J Appl Biomater Funct Mater. 2026 Jan-Dec;24:22808000261421276. doi: 10.1177/22808000261421276. Epub 2026 Feb 14.
ABSTRACT
Restenosis remains a significant limitation of vascular intervention procedures, primarily driven by the proliferation and inflammation of human-derived vascular smooth muscle cells (hVSMCs). This study developed a thermosensitive chitosan/β-glycerophosphate (CS-β-GP) hydrogel reinforced with graphene oxide (GO) for the localized co-delivery of paclitaxel (PTX) and dexamethasone (DEX).
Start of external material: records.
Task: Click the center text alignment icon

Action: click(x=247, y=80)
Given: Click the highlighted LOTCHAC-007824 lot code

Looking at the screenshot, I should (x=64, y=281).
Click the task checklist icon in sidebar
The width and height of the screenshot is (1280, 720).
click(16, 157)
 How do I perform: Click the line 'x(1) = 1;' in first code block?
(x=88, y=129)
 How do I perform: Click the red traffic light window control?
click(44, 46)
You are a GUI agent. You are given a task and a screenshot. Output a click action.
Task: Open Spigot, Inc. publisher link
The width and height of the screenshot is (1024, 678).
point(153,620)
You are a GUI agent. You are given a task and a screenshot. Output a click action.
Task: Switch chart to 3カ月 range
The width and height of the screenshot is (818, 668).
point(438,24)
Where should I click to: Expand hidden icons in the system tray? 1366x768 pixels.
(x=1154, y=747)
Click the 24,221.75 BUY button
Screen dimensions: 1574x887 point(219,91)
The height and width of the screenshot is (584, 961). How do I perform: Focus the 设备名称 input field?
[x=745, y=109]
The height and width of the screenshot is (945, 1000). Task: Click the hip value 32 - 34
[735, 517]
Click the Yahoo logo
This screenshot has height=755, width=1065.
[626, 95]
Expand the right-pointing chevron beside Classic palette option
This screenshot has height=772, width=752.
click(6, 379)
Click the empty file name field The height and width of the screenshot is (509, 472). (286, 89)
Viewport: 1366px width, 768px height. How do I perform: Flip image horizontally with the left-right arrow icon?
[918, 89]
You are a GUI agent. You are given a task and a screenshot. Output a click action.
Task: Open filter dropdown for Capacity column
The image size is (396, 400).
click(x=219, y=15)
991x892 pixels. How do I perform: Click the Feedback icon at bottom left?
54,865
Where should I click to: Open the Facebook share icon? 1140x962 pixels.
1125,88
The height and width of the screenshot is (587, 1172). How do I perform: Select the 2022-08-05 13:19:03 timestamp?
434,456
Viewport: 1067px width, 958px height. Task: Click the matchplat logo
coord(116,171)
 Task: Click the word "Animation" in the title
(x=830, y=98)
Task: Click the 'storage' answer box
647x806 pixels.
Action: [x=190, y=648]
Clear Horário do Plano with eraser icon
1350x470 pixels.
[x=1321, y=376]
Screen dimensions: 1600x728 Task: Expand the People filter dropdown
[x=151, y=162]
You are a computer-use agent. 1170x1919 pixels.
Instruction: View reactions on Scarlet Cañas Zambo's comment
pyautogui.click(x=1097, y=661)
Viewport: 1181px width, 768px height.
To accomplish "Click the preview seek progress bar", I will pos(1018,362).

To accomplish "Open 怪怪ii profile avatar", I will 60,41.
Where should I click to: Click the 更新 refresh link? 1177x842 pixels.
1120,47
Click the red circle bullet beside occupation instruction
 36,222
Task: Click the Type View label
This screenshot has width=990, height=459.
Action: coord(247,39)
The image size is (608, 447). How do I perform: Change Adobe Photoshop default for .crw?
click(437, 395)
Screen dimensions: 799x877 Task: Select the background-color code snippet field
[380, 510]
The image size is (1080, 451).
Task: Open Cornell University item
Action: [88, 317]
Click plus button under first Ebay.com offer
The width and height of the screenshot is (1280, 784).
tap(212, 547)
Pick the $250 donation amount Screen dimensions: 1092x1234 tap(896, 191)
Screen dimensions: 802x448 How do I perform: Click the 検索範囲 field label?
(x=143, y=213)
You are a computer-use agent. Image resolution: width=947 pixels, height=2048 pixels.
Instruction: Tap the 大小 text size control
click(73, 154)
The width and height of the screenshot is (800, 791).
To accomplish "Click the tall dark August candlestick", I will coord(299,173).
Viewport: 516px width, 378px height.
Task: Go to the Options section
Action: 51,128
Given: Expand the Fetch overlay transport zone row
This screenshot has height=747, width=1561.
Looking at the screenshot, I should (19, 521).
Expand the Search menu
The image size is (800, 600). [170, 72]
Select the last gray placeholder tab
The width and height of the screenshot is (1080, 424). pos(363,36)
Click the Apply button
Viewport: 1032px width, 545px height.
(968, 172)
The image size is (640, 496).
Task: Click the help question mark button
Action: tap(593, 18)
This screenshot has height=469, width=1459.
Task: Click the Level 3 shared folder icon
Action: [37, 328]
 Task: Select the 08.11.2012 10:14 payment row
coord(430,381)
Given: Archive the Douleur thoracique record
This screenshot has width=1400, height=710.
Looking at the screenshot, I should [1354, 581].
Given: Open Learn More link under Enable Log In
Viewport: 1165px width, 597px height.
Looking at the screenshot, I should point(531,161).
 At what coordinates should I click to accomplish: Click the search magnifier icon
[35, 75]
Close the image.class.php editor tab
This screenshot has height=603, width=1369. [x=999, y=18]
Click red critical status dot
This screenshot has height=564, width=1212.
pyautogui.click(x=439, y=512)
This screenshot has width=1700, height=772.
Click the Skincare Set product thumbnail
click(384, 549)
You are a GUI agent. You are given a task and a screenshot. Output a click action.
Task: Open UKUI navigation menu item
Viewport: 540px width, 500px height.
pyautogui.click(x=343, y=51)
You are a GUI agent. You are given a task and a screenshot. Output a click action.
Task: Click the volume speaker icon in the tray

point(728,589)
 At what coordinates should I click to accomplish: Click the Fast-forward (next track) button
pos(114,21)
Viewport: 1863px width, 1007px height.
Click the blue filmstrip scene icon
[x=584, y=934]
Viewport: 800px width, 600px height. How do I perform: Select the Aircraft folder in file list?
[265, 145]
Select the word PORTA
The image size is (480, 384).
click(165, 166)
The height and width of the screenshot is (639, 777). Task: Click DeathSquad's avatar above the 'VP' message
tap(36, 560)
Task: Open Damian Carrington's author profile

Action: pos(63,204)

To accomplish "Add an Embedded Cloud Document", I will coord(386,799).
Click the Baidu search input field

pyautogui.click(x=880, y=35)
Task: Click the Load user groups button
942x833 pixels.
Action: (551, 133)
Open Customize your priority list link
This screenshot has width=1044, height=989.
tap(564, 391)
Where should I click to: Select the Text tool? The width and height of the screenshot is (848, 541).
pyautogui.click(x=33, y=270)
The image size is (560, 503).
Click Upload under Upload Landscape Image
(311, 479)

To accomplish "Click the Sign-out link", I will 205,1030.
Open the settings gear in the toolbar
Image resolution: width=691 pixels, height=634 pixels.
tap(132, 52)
The incorporation of GO increased the storage modulus from approximately 3.95 kPa to 6.96 kPa, enhancing mechanical strength and accelerating gelation near body temperature (~36°C-37°C). SEM analysis revealed a porous, interconnected structure that supports drug delivery, while swelling was moderate (~145% at 6 h) and degradation resistance was improved, with the hydrogel retaining 80% of its mass in PBS after 30 days. Drug loading favored PTX (70% at 60 μg/mL) over DEX (17%) with sustained release profiles. Biologically, the dual-drug hydrogel (CS-β-GP-GO@PTX-DEX) selectively reduced hVSMC viability, migration, proliferation (~30%, ~20%, and ~30%, respectively), while preserving endothelial cell viability (~60%) and lowering proinflammatory cytokines (IL-1β ~100 pg/mL, IL-6 ~110 pg/mL, TNF-α ~70 pg/mL). These findings establish the CS-β-GP-GO@PTX-DEX hydrogel as a mechanically robust, selective, and effective platform for preventing restenosis and enhancing vascular tissue regeneration.
PMID:41689645 | DOI:10.1177/22808000261421276